A flow is the unit of work in Mycel. It defines where data comes from, what happens to it, and where it goes to. When the source connector receives an event — an HTTP request, a queue message, a cron tick, a CDC database change — the flow executes.

Minimal Flow

flow "get_users" {
  from {
    connector = "api"
    operation = "GET /users"
  }
  to {
    connector = "db"
    target    = "users"
  }
}

A flow needs only from and to. Everything else is optional.

The from Block

from defines the trigger: which connector fires the flow and for what event.

from {
  connector = "api"           # Required: connector name
  operation = "GET /users"    # Required: event type or endpoint
  format    = "json"          # Optional: expected input format ("json", "xml", "csv", "tsv")
}

from attributes

Attribute Type Required Description
connector string yes Name of the source connector
operation string yes Operation or event to listen for
format string no Input format: json, xml, csv (default: json)
filter string/block no CEL condition to skip non-matching events

What does operation mean for each connector, and what input.* variables are available? See the Source Properties by Connector reference.

Filter (simple)

Skip events that don't match a condition:

from {
  connector = "rabbit"
  operation = "orders"
  filter    = "input.country == 'US'"
}

Filter (block — with rejection policy)

For message queues, control what happens to rejected messages:

from {
  connector = "rabbit"
  operation = "payments"

  filter {
    condition   = "input.amount > 0"
    on_reject   = "requeue"  # "ack" (discard), "reject" (DLQ), "requeue" (retry)
    id_field    = "input.payment_id"   # For deduplication tracking
    max_requeue = 3          # Maximum times a message can be requeued
  }
}

on_reject options: - ack (default) — acknowledge and discard the message - reject — send to the dead-letter queue - requeue — put back in the queue (up to max_requeue times)

The accept Block

accept is a business-level gate that runs after filter but before transform. While filter determines whether a message belongs to this flow (structural match), accept determines whether this flow should actually process it (business decision).

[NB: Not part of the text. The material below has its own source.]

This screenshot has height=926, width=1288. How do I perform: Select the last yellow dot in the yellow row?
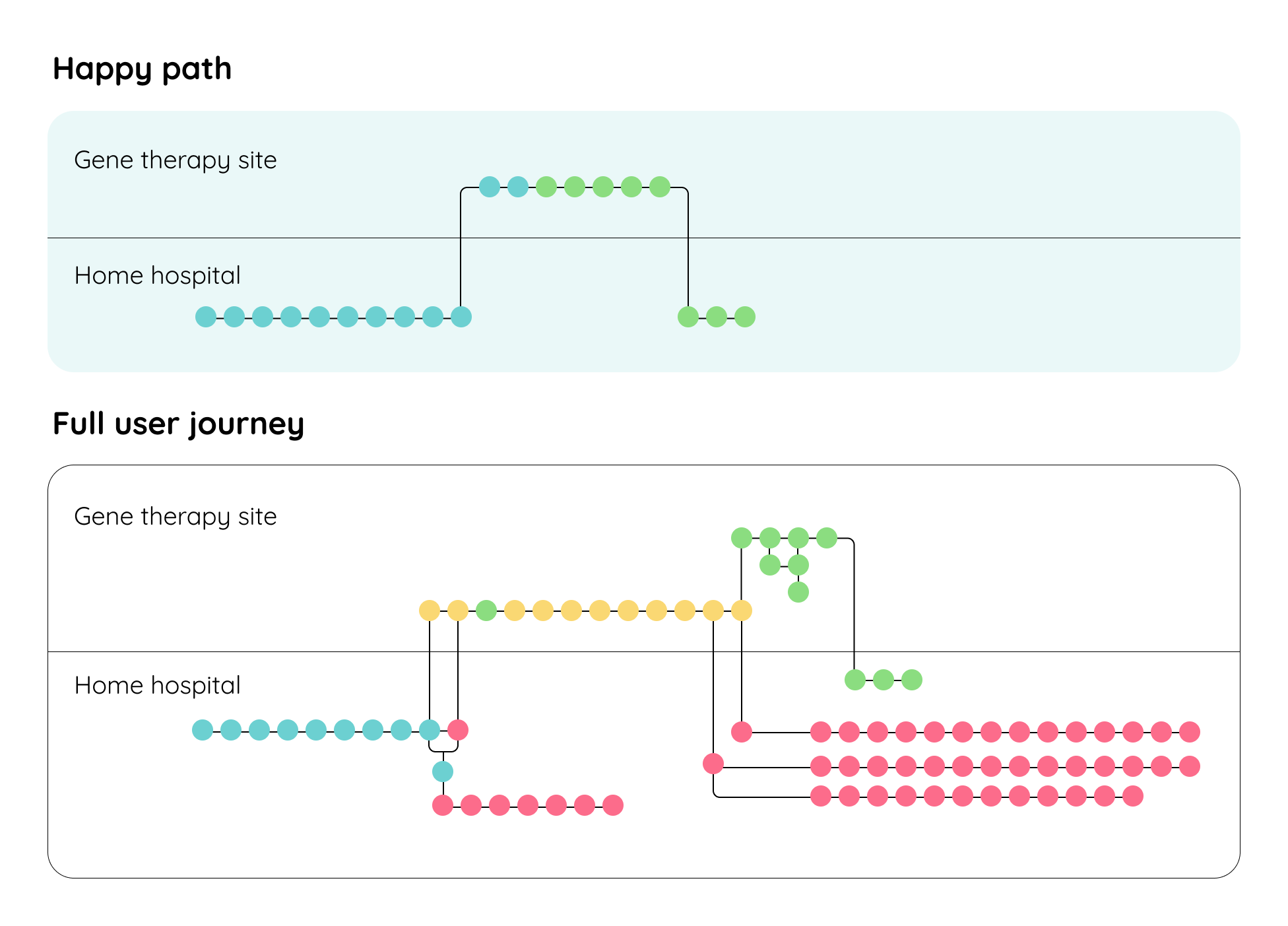click(742, 611)
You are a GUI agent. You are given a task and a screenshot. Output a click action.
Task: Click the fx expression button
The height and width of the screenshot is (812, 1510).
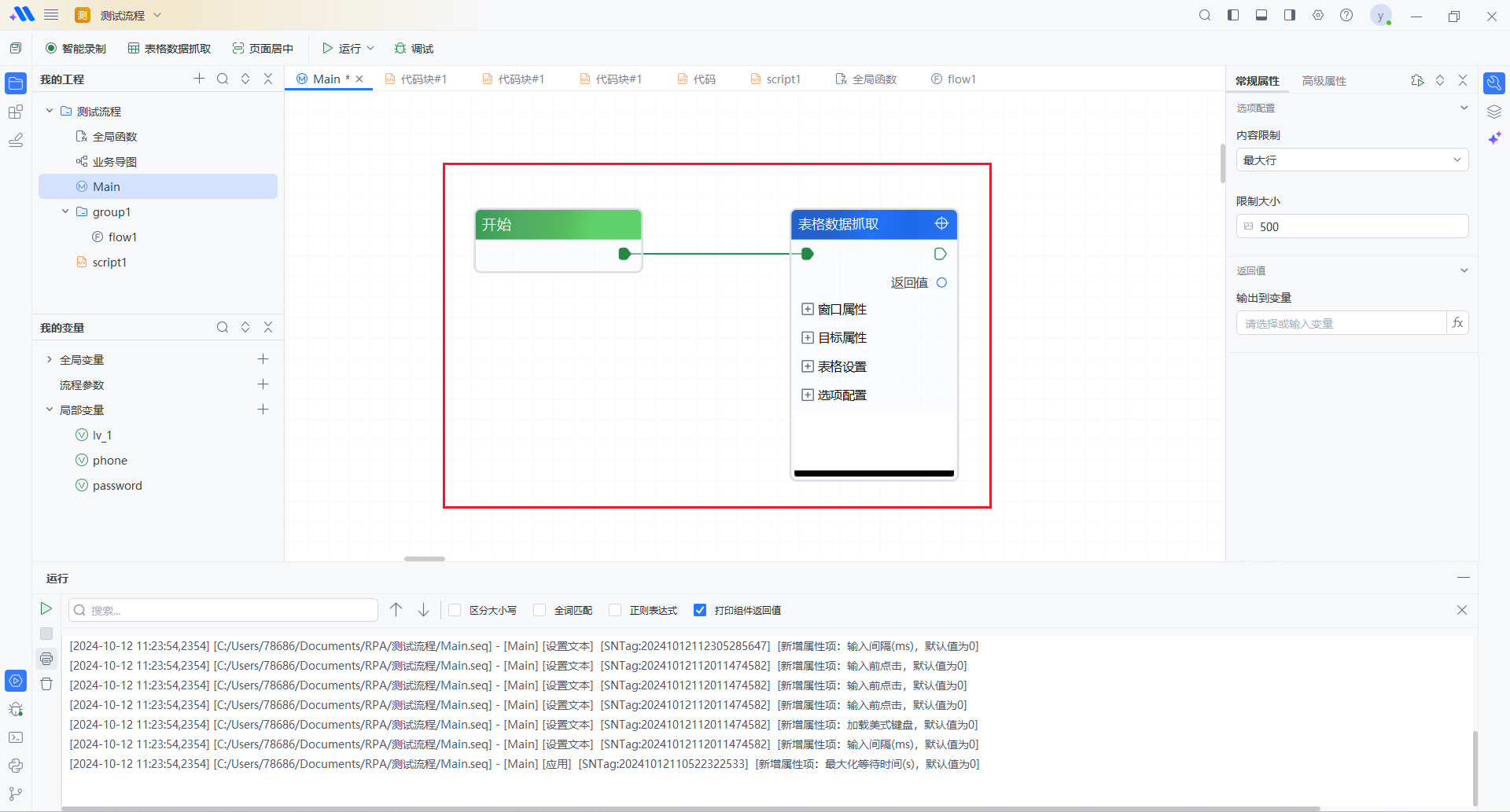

This is useful when multiple flows consume from the same queue: a message passes the filter for several flows, but only one should process it. The others can requeue it.

accept {
  when      = "input.payload.type == 'A1'"
  on_reject = "requeue"
}

accept attributes

Attribute Type Default Description
when string Required. CEL expression that must return true to proceed
on_reject string "ack" What to do when condition is false: "ack", "reject", "requeue"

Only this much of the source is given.